歯周病は口だけの問題じゃない!腸内環境を乱し、全身に悪影響を及ぼす可能性

「歯周病は歯ぐきの病気」と思っていませんか?

たしかに歯周病は口の中、特に歯ぐきに炎症を引き起こす病気ですが、実はそれだけでは済まない可能性があるのです。近年の研究では、歯周病が心血管疾患、動脈硬化、2型糖尿病、アルツハイマー病など、さまざまな全身疾患のリスクを高めることがわかってきました。 参考:https://pmc.ncbi.nlm.nih.gov/articles/PMC11909285/

さらに最新の研究では、歯周病が腸内環境にまで悪影響を及ぼし、結果として全身の健康に関わる可能性があることが明らかになってきました。

腸内細菌叢の乱れと歯周病の意外な関係

理化学研究所を中心とした国際共同研究グループが、歯周病患者と健康な人の唾液と便の細菌を詳しく調べたところ、驚きの事実が判明しました。

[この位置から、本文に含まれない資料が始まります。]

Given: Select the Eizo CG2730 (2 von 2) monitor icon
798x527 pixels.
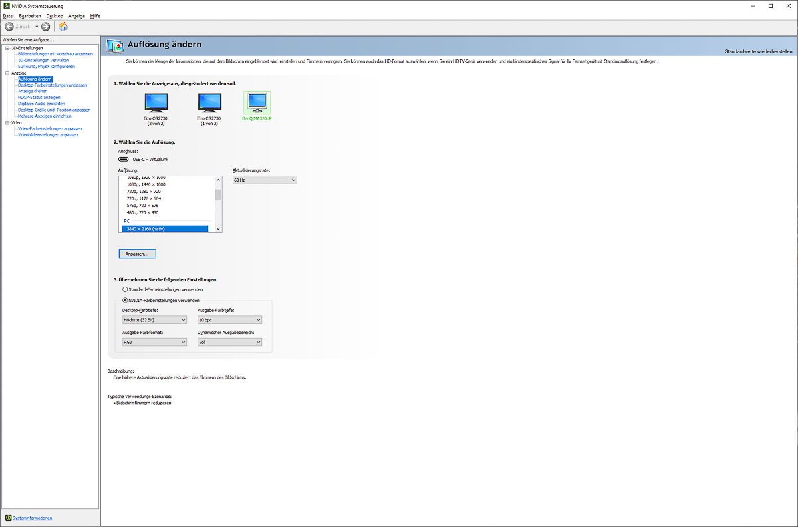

  • 歯周病患者では、唾液だけでなく、腸内細菌の種類や構成も乱れていることが分かりました。
  • さらに、歯周病を治療すると、唾液だけでなく腸内細菌叢も良い方向に変化することが示されたのです。

これまでは、歯周病菌が血液に入り込んだり、炎症物質が全身に運ばれたりすることが、歯周病と全身疾患の関連メカニズムとして考えられてきました。しかし、これらの説明だけでは十分ではありませんでした。今回の研究では、口腔内の細菌が腸内環境そのものに影響を与えるという新たな視点が提示されたのです。

なぜ口腔細菌が腸に影響するの?

研究では、健康な人では腸内で「短鎖脂肪酸」を作る良い細菌が多いのに対し、歯周病患者では別の種類の細菌が優勢になっていることが分かりました。また、唾液中の細菌の種類が多い人ほど、腸内の細菌の種類も多いという明確な関係も確認されました。

これらの結果は、口の中の細菌が、何らかの形で腸に到達し、その環境を変化させていることを強く示唆しています。

歯周病治療が全身の健康を守る鍵に?

今回の研究成果は、歯周病の治療や予防によって口腔内の健康を取り戻し、それを維持することが、全身の健康を守る上で非常に重要であることを明確に示しています。

歯周病は、心臓病や糖尿病、アルツハイマー病など、さまざまな全身疾患との関連が指摘されています。今回の発見は、これらの関連を説明する新たなメカニズムとして、今後のさらなる研究が期待されます。

参考:https://www.riken.jp/press/2025/20250522_1/index.html

毎日の歯みがきや定期的な歯科検診を通して、口腔内を清潔に保つことは、あなたの全身の健康を守る第一歩になるかもしれません。